Groups such as Mevoi Satum, a nongovernmental organization whose name means "Dead End," says there are thousands of women here like Dadon. While rights groups have lobbied for it, neither civil marriage nor divorce exist in Israel.
The Israeli rabbinate acknowledges only that there are between a few dozen to up to 200 cases at any given time. But the Rabbinate – which holds sway over the religious life of Israel's Jewish majority, governing everything from birth to burial, was to hold a groundbreaking conference here Tuesday to address the problem. Last week, however, it cancelled the event – which had been tailored to ultra-Orthodox guidelines of a closed session, no women, and no media. The move was widely seen as caving to pressure from ultra-Orthodox leaders, though no reason was given.
Even more liberal-minded Orthodox rabbis slammed the move. Shlomo Riskin, an influential US-born rabbi who founded the Efrat settlement in the West Bank, called the rabbinate's decision to cancel the conference "a tragedy."
The reignited dispute over how to approach the problem of Israel's agunot – which means "anchored" – comes at a time of increased struggle between modern rights and ancient values, increasingly at stake in Israel's attempt to maintain a state that is both Jewish and democratic.

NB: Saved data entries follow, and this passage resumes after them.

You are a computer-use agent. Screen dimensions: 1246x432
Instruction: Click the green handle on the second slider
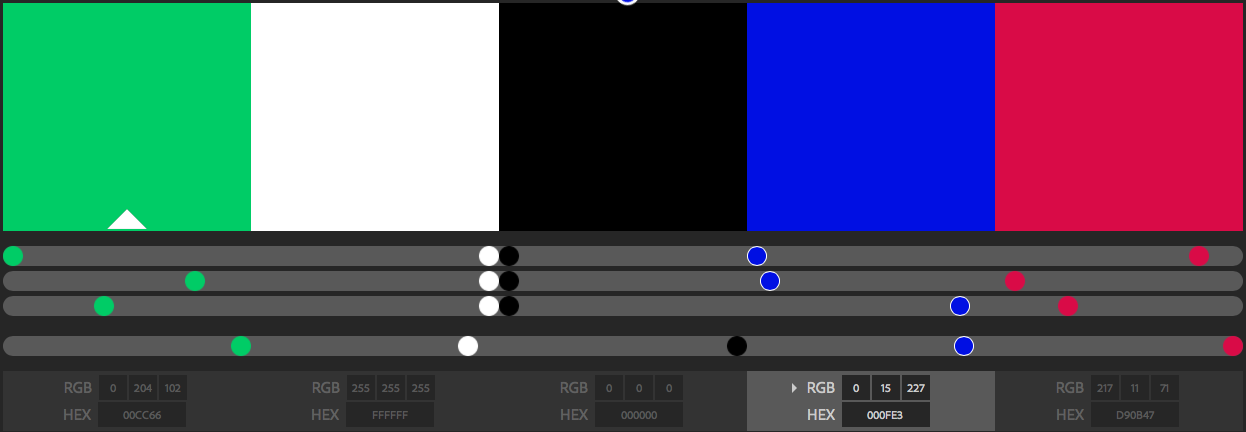pos(195,281)
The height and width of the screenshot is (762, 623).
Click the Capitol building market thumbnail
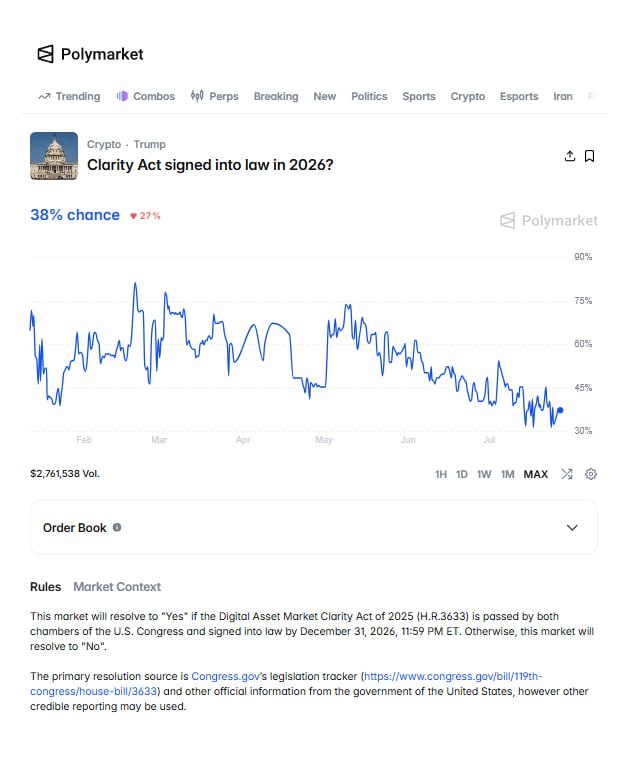[54, 156]
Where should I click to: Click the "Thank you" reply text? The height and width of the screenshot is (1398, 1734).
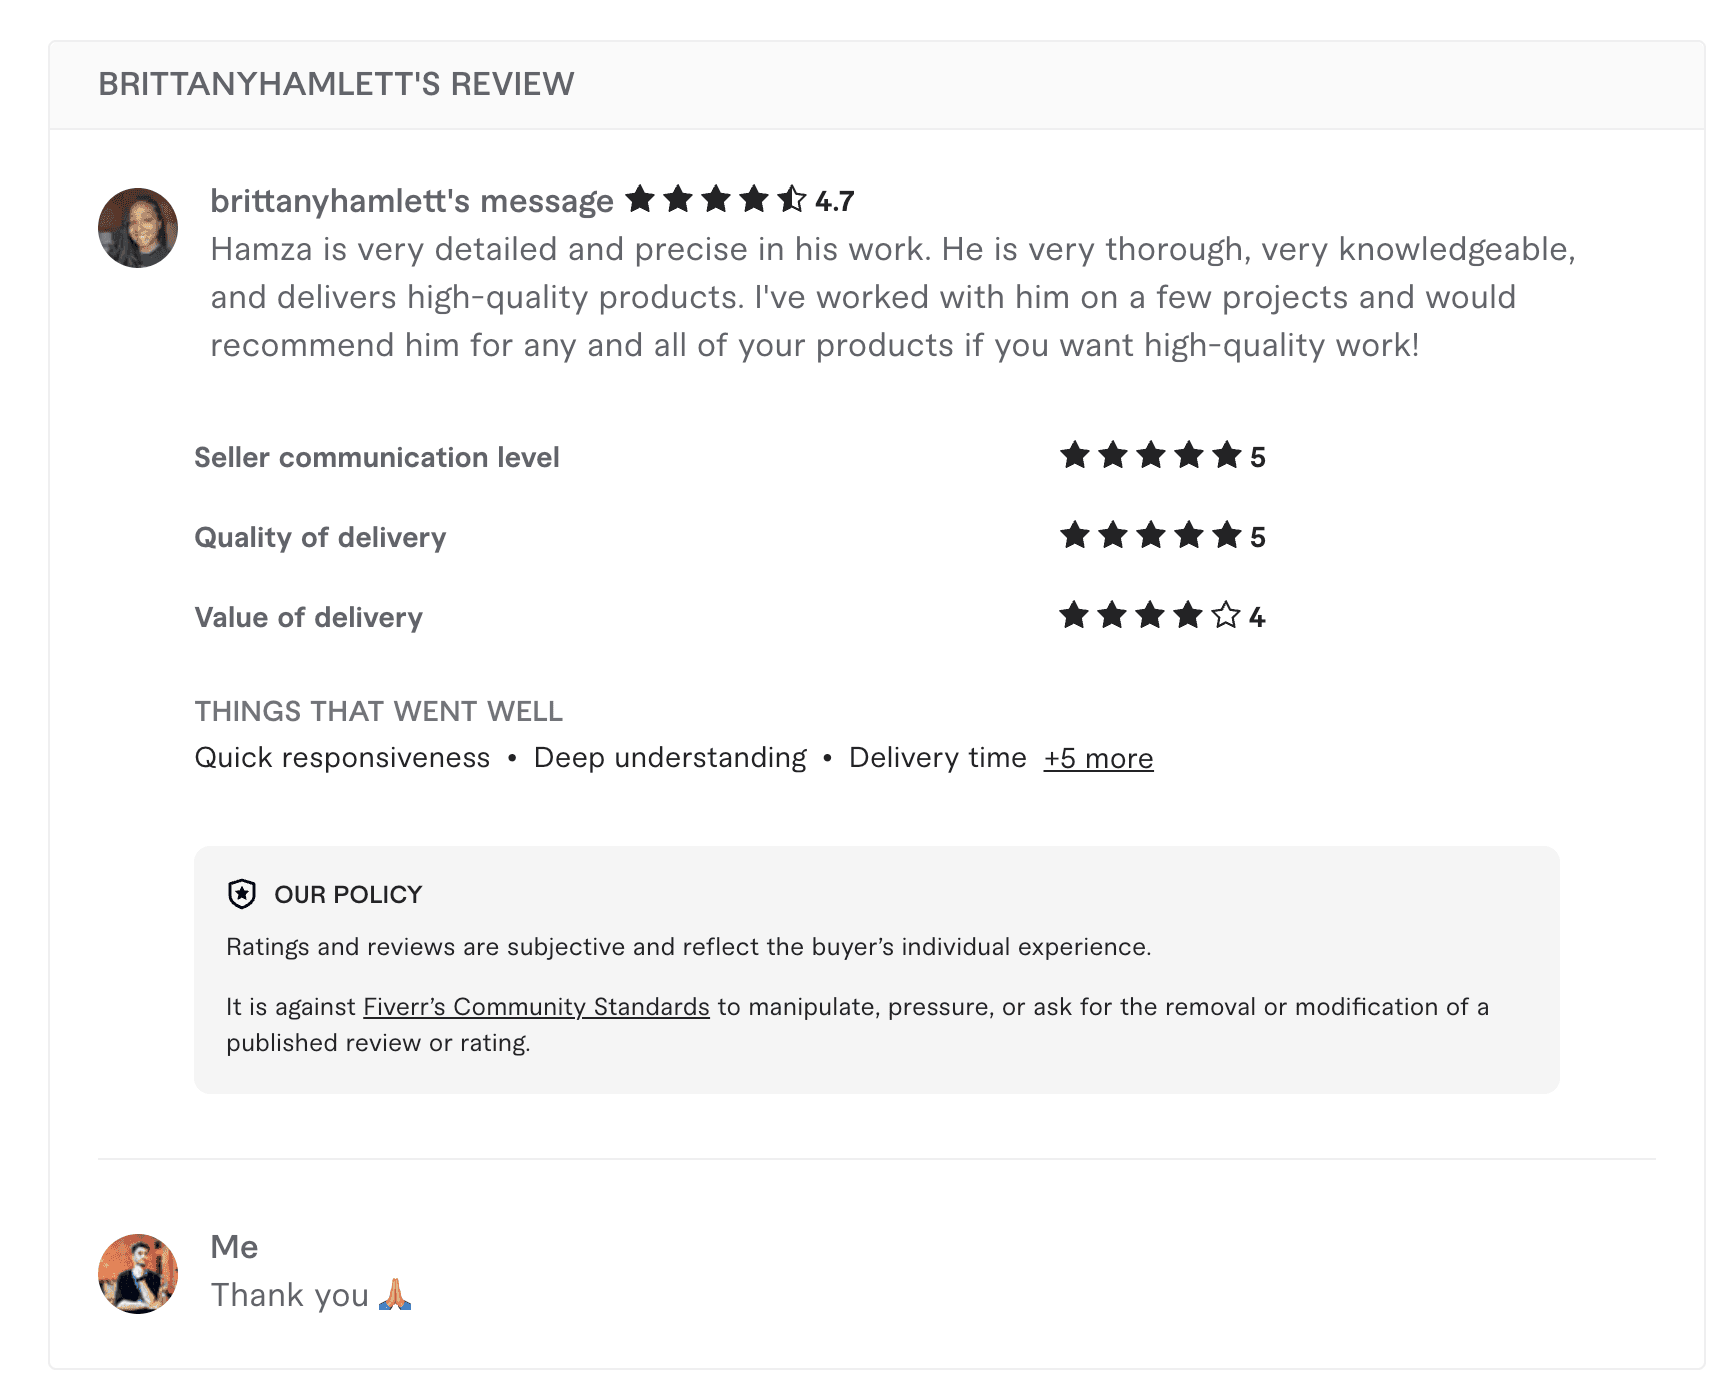pyautogui.click(x=288, y=1293)
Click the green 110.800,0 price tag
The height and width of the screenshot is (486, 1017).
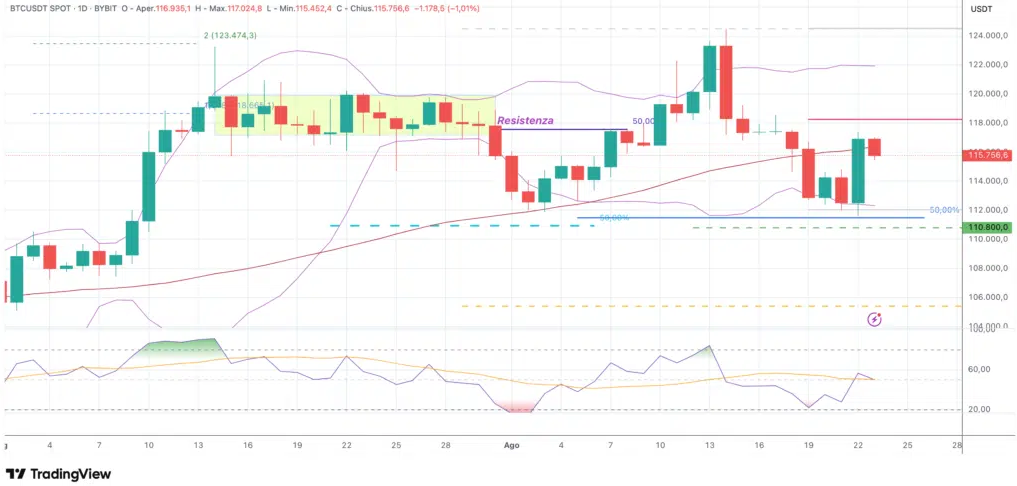click(x=988, y=227)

Every night for the past week, for example, there have been riots in ultra-Orthodox neighborhoods over the state's decision to allow a Gay Pride Parade here on Friday. Some groups have threatened violence if the event takes place in the Holy City.
In the early days of the Israeli state, Orthodox religious leaders were entrusted with decisions on religious matters. Founding prime minister David Ben-Gurion made a compromise to win religious political support and argued that the deal would empower what was then seen as a endangered religious minority. Today, the ultra-Orthodox community is growing in influence and numbers, due to much higher birthrates in religious families.

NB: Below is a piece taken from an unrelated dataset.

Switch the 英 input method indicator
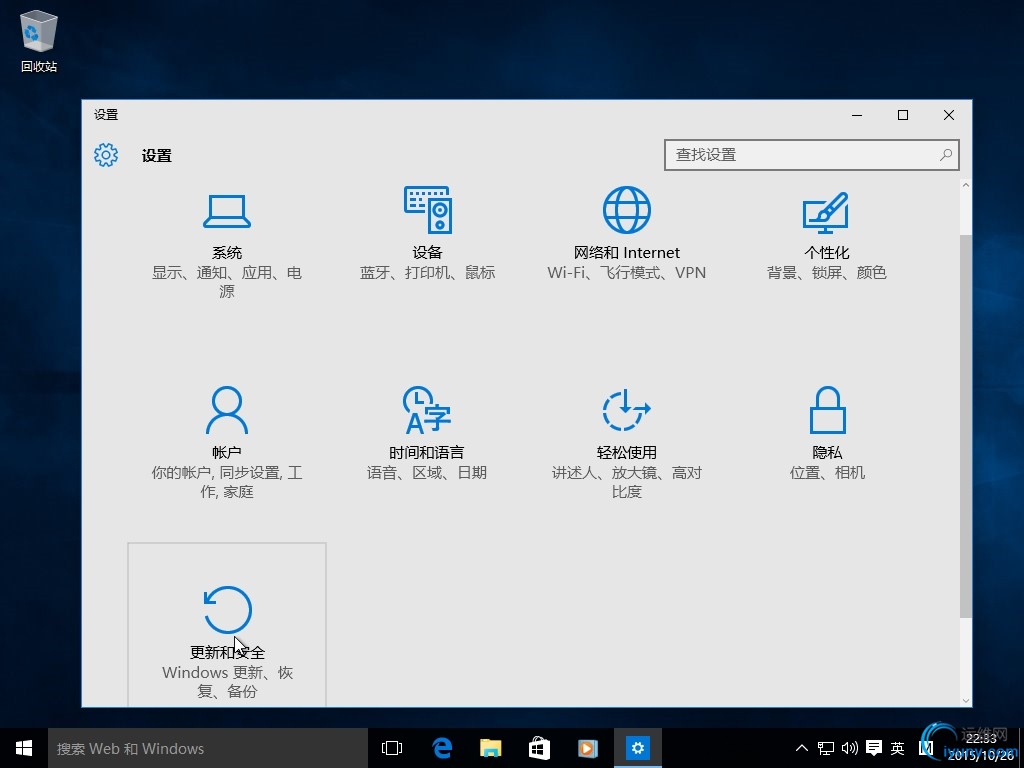The height and width of the screenshot is (768, 1024). click(897, 748)
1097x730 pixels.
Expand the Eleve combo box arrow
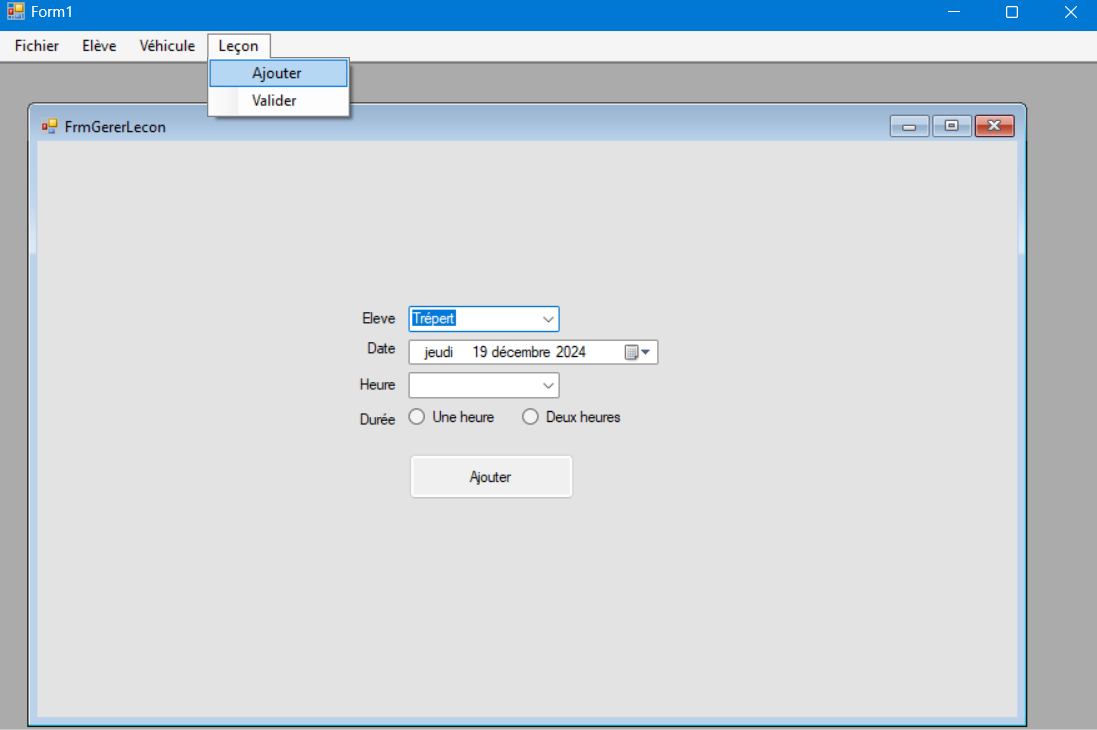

Shula Kadourie, a mother of six who recently got her divorce after a four-year wait, says that the way she was treated in the process damaged her faith. It also made her wonder if she weren't living in more of a theocracy than a democracy, like many others in the Middle East. In court visits, she was regularly told to sit and be quiet; the judge was interested in hearing her husband's side of the story only.